On Oct. 2, 2017, Malmstrom allegedly called the embassy again, spoke to a security officer, and made a similar threat against daughters and said he would “blow all your [expletive] heads off, watch.” He made two more similar calls that day, according to court records. The security officer took note of the Maine phone number on caller ID.

Malmstrom allegedly called multiple times again on Oct. 10, allegedly saying he wanted to stab them to death “for all pain that you [expletive] Swedes have caused me.” In another call that day, he allegedly said he wanted to use a knife to assault “King Carl,” referring to Swedish monarch King Carl XVI Gustaf.

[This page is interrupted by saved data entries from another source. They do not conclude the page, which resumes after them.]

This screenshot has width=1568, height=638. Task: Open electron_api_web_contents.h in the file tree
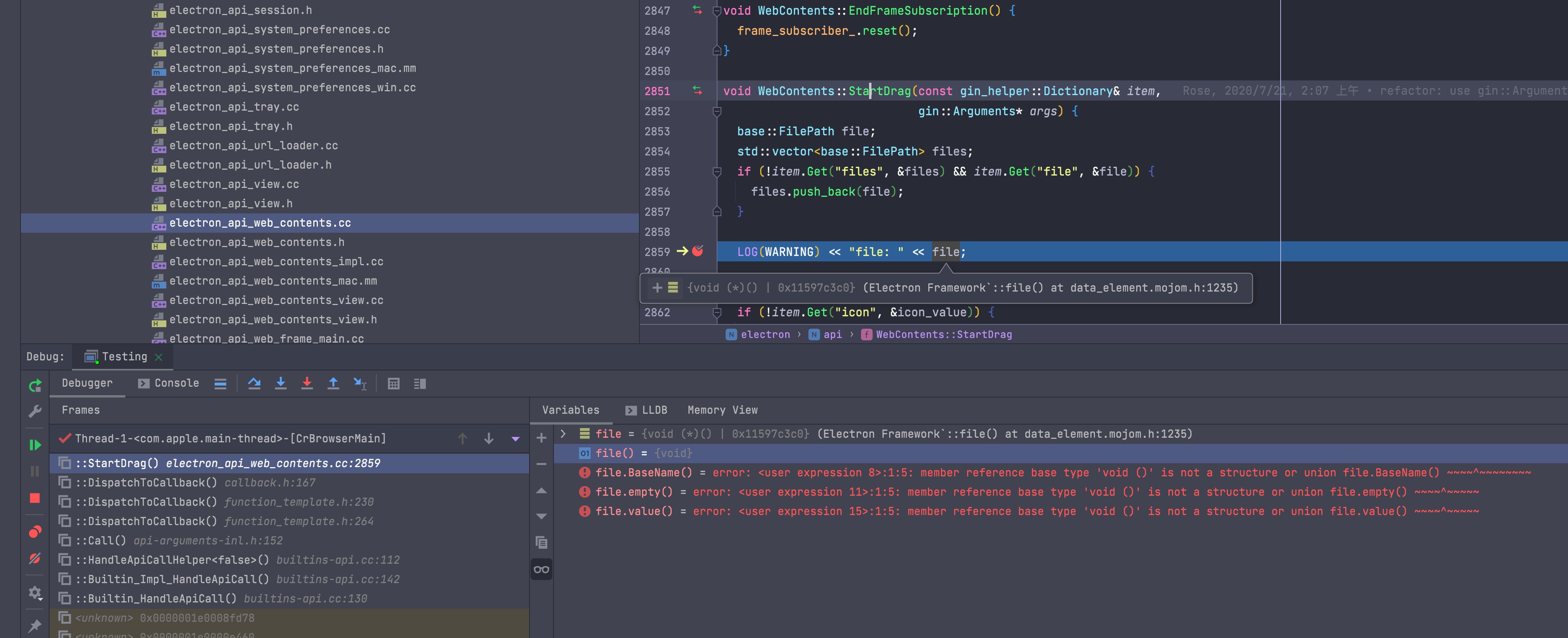(256, 242)
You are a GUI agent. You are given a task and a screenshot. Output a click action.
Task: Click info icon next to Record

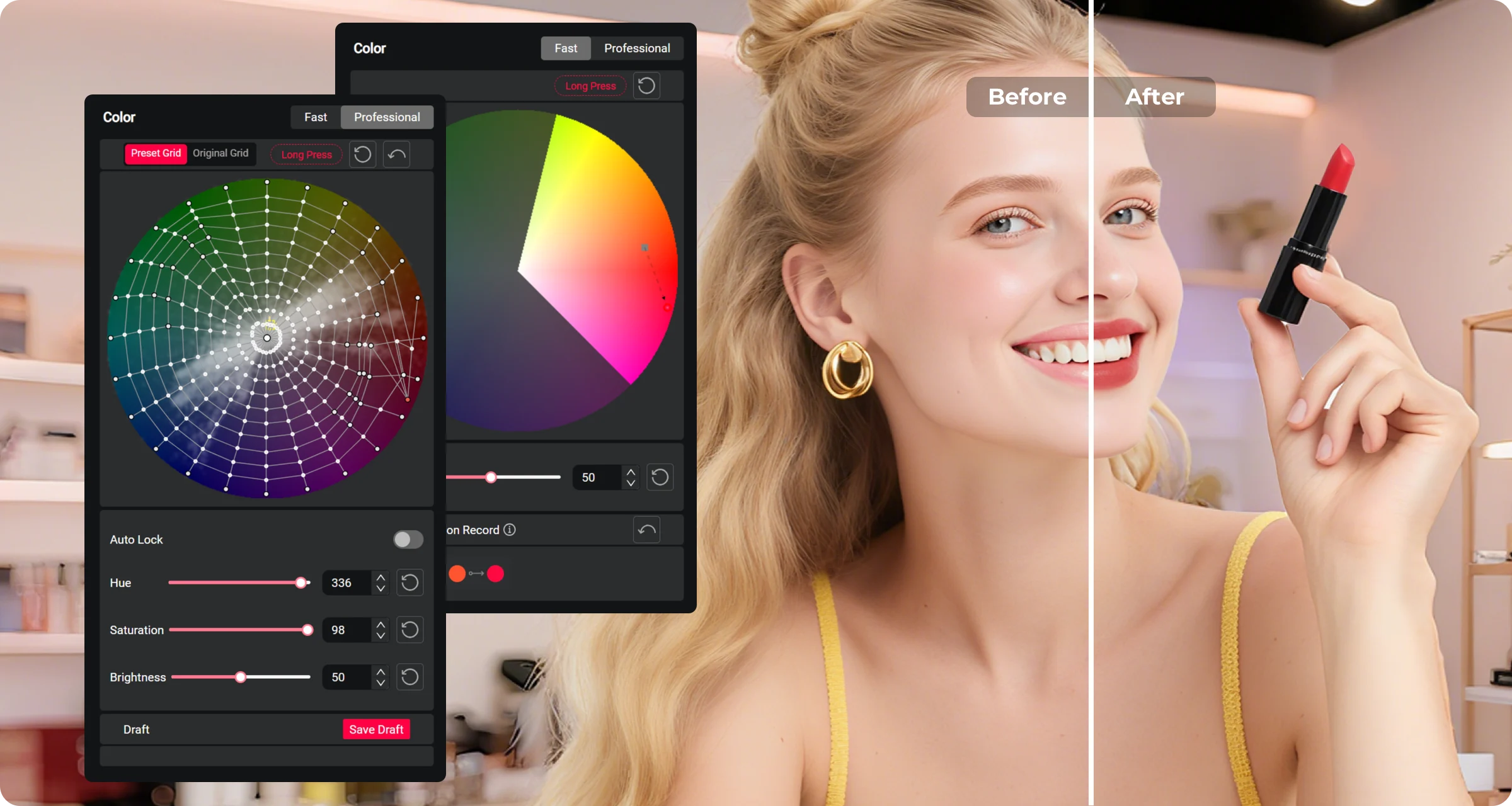(x=510, y=530)
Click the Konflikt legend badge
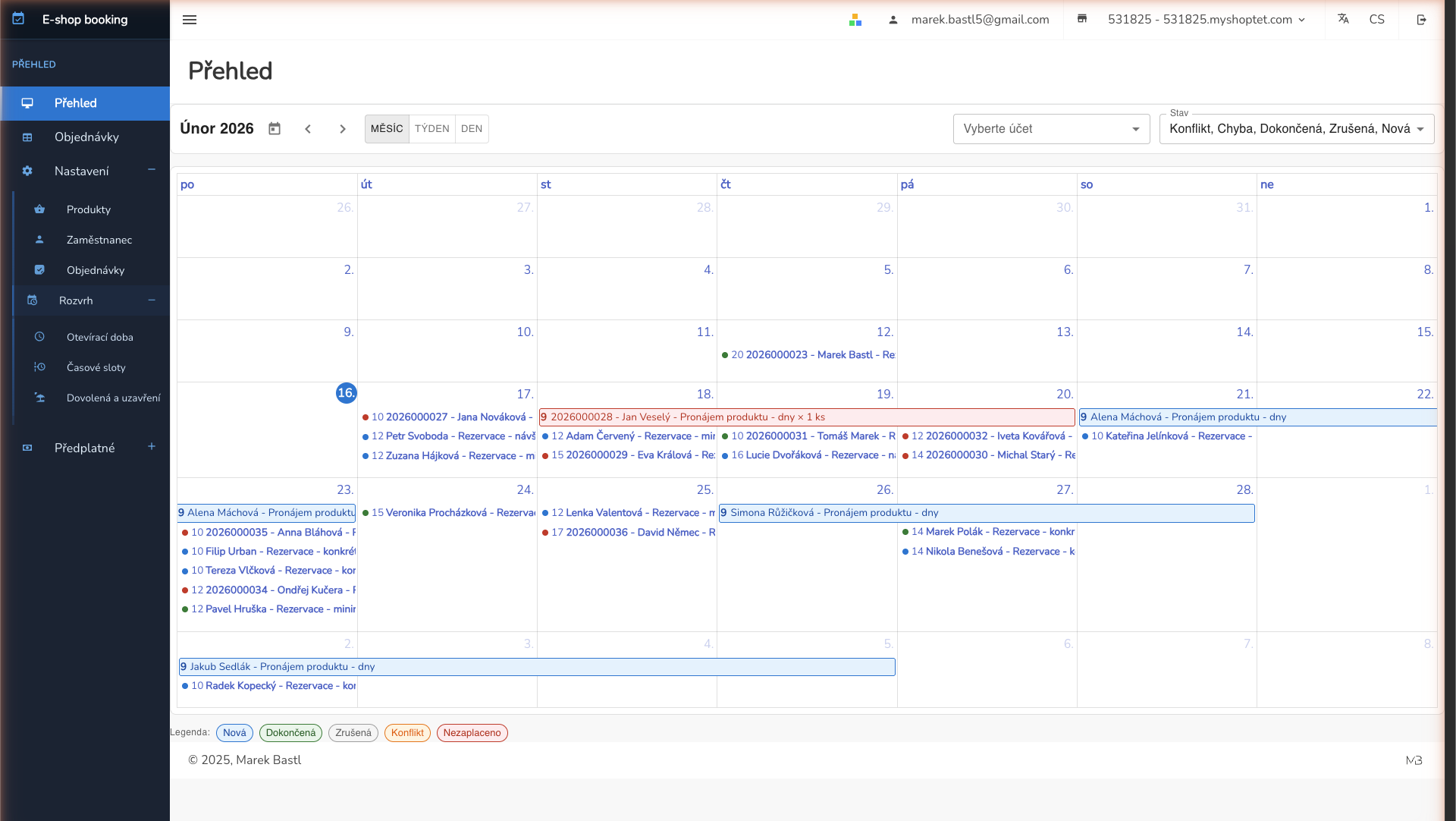The height and width of the screenshot is (821, 1456). 407,732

These calls continued for several months. In one, he allegedly identified himself as Eric Malmstrom of Vinalhaven, Maine, and said he was of Swedish descent and lived with siblings.

The volume of calls increased “substantially,” sometimes coming in 10 times per day.

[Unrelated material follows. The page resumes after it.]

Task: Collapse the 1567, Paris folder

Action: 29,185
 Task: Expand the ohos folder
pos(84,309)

During one week in late January, while a consular employee was on vacation, Malmstrom allegedly left 122 voicemails on that person’s phone, according to court records.

In the midst of these calls, in November 2017, the Knox County Sheriff’s Office went to Vinalhaven to conduct a “welfare check” and confirmed that Malmstrom lived with his sister at the home from where the calls originated. Malmstrom denied making calls to the embassy, but said he was upset because he felt the Swedish government had ignored him during a past visit to the country. The Secret Service confirmed he’d traveled there in 2000, and that he no longer had a valid passport.

After the police visit, Malmstrom allegedly called the embassy again, upset that they’d reported him and that his sister had threatened to take away phone privileges after police showed up.

The calls continued through March. On March 5 and 6, he allegedly called two consular employees and said he planned on traveling to D.C. to harm them. After those calls, the Secret Service issued an arrest warrant, and Malmstrom was arrested at a residence in Sanford.

A York County Jail official said Wednesday that Malmstrom was brought to York County Jail on March 9, but was picked up three days later by Secret Service agents, who likely took him to a federal prison in Berlin, New Hampshire.

Malmstrom was arrested in 2000 for setting fire to a Portland apartment building after an argument with a friend, who was nearly killed by the smoke, according to previous reports.

In 2009, Malmstrom threw scalding water into a corrections officer’s face at Cumberland County Jail, causing second degree burns, leading to assault charges.